→ EXCERPT
========================

‘Sundance Kid’ JP McManus has five shots at Grand National history | Grand National

For a man who is still most familiar to many fans as the most fearless gambler of recent decades, JP McManus does not seem to be leaving a great deal to chance before Saturday’s Grand National at Aintree.

Three of the top six in the betting for the world’s most famous steeplechase – Iroko, Perceval Legallois and last year’s winner, I Am Maximus – will carry the owner’s famous green and gold colours this weekend, along with a live each-way shot in Meetingofthewaters. The Sundance Kid – as he was nicknamed in Ireland’s betting rings in the 1970s – is now in his mid-70s, but he shows no sign of slowing down.

Quite the opposite, in fact. He went into last month’s Cheltenham festival as the meeting’s all-time leading owner with 78 wins over the course of 43 years since Mister Donovan gave him his first festival winner in 1982. Over the course of just four days, he added six more, including a second Gold Cup victory with Inothewayurthinkin.

The nature of the competition in National Hunt racing has changed considerably since McManus bought his first horse in 1977. Owners including the Ryanair CEO Michael O’Leary, the former banker Rich Ricci and the construction magnate Brian Acheson have brought serious spending power to what was once a less money-driven cousin to the serious business on the Flat.

But the ex-bookie and punter from Limerick, who laid his first bet at his local greyhound track, has more than held his own. More than 200 individual horses have carried his colours – adopted in honour of his local Gaelic Athletic Association club – in the current season, and a piece of racing history is within sight at the weekend, too.

========================

→ INFORMATION GIVEN
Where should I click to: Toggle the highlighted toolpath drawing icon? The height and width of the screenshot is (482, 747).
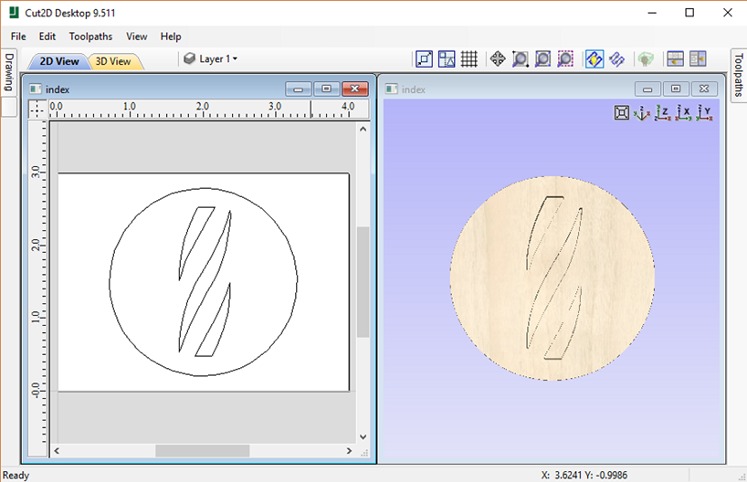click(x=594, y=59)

========================

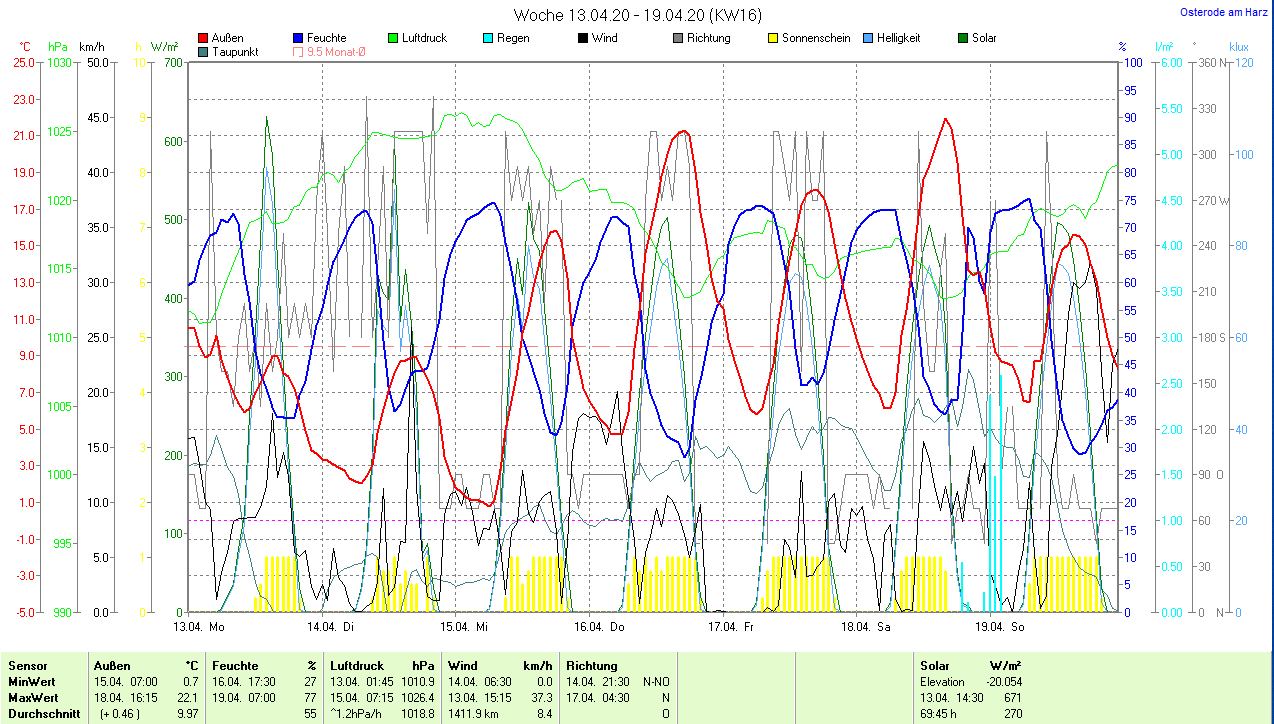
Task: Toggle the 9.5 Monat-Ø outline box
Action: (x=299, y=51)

========================

→ WHAT TO DO
1) Reproduce the McManus article from "The nature of" up to and including "on the Flat.".
2) According to the article on JP McManus, which horse gave him his first Cheltenham festival winner, and in what year?
3) Continue the article on JP McManus and the Grand National from where it stops.
The data has no connection to the article.

→ EXERCISE RESPONSES
1)
The nature of the competition in National Hunt racing has changed considerably since McManus bought his first horse in 1977. Owners including the Ryanair CEO Michael O’Leary, the former banker Rich Ricci and the construction magnate Brian Acheson have brought serious spending power to what was once a less money-driven cousin to the serious business on the Flat.

2) Mister Donovan, in 1982.

3)
McManus is already one of just six owners – including O’Leary, Trevor Hemmings and, interestingly, the legendary Victorian owner-gambler James Machell – to have won the Grand National three times. Victory for any of his runners on Saturday would give him the outright record, in the race that most owners want to win above all others.

His three winners to date have all been memorable in their way. Don’t Push It, in 2010, finally gave Tony McCoy a victory at the 15th attempt, while Minella Times in 2021 was more significant still, as Rachael Blackmore became the first female jockey to ride the winner. I Am Maximus, meanwhile, was the springboard for Willie Mullins, his trainer, to become the first Irish-based winner of the British jump trainers’ championship for 70 years.

All three had different trainers, and it is sign of how widely McManus has always spread his horses that two more – Gavin Cromwell, who saddles Perceval Legallois, and the British yard of Oliver Greenall and Josh Guerriero, who train Iroko – will hope to join the list on Saturday. Chantry House, a 100-1 outsider, is his other runner.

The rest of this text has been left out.